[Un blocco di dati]

_ _ _

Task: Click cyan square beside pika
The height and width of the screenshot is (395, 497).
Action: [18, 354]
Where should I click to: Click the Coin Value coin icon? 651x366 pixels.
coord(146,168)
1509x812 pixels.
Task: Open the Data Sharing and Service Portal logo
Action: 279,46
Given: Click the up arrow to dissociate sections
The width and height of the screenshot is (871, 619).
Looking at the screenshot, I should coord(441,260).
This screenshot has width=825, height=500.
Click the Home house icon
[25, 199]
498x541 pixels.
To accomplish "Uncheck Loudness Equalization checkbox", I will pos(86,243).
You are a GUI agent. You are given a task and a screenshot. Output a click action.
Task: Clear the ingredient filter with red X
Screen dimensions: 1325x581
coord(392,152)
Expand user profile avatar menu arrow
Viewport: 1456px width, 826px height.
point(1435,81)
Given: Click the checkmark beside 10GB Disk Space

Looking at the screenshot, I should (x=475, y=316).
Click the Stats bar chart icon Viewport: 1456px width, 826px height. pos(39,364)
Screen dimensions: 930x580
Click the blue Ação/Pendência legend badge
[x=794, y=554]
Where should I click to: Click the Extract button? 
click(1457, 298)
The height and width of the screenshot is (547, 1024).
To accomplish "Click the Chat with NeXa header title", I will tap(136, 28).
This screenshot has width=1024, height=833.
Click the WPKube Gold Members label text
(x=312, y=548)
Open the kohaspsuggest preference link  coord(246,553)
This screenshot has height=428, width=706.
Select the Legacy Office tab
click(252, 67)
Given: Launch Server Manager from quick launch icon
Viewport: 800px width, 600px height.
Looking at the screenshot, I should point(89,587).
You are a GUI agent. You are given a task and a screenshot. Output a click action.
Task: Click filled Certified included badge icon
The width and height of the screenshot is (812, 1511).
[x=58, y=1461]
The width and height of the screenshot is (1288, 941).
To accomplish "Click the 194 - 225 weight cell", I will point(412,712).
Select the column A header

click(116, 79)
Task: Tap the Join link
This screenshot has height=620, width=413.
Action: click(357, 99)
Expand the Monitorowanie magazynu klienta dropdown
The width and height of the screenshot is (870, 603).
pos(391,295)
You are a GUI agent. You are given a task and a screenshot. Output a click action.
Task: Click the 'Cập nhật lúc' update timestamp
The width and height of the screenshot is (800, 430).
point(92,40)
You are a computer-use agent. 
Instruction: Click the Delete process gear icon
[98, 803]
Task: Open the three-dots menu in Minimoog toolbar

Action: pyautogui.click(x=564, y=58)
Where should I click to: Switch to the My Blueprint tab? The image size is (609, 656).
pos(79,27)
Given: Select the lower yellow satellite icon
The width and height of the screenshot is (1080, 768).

_ _ _

COSA SI RICHIEDE: Copi fedelmente tutti i record riportati sopra, riga per riga, senza apportare alcuna modifica.

RISULTATO ATTESO:
Task: Click cyan square beside pika
The height and width of the screenshot is (395, 497).
Action: [18, 354]
Where should I click to: Click the Coin Value coin icon? 651x366 pixels.
coord(146,168)
1509x812 pixels.
Task: Open the Data Sharing and Service Portal logo
Action: 279,46
Given: Click the up arrow to dissociate sections
The width and height of the screenshot is (871, 619).
Looking at the screenshot, I should coord(441,260).
This screenshot has width=825, height=500.
Click the Home house icon
[25, 199]
498x541 pixels.
To accomplish "Uncheck Loudness Equalization checkbox", I will pos(86,243).
You are a GUI agent. You are given a task and a screenshot. Output a click action.
Task: Clear the ingredient filter with red X
Screen dimensions: 1325x581
coord(392,152)
Expand user profile avatar menu arrow
Viewport: 1456px width, 826px height.
point(1435,81)
Given: Click the checkmark beside 10GB Disk Space

Looking at the screenshot, I should (x=475, y=316).
Click the Stats bar chart icon Viewport: 1456px width, 826px height. pos(39,364)
Screen dimensions: 930x580
Click the blue Ação/Pendência legend badge
[x=794, y=554]
Where should I click to: Click the Extract button? 
click(1457, 298)
The height and width of the screenshot is (547, 1024).
To accomplish "Click the Chat with NeXa header title", I will tap(136, 28).
This screenshot has width=1024, height=833.
Click the WPKube Gold Members label text
(x=312, y=548)
Open the kohaspsuggest preference link  coord(246,553)
This screenshot has height=428, width=706.
Select the Legacy Office tab
click(252, 67)
Given: Launch Server Manager from quick launch icon
Viewport: 800px width, 600px height.
Looking at the screenshot, I should point(89,587).
You are a GUI agent. You are given a task and a screenshot. Output a click action.
Task: Click filled Certified included badge icon
The width and height of the screenshot is (812, 1511).
[x=58, y=1461]
The width and height of the screenshot is (1288, 941).
To accomplish "Click the 194 - 225 weight cell", I will point(412,712).
Select the column A header

click(116, 79)
Task: Tap the Join link
This screenshot has height=620, width=413.
Action: click(357, 99)
Expand the Monitorowanie magazynu klienta dropdown
The width and height of the screenshot is (870, 603).
pos(391,295)
You are a GUI agent. You are given a task and a screenshot. Output a click action.
Task: Click the 'Cập nhật lúc' update timestamp
The width and height of the screenshot is (800, 430).
point(92,40)
You are a computer-use agent. 
Instruction: Click the Delete process gear icon
[98, 803]
Task: Open the three-dots menu in Minimoog toolbar

Action: pyautogui.click(x=564, y=58)
Where should I click to: Switch to the My Blueprint tab? The image size is (609, 656).
pos(79,27)
Given: Select the lower yellow satellite icon
The width and height of the screenshot is (1080, 768).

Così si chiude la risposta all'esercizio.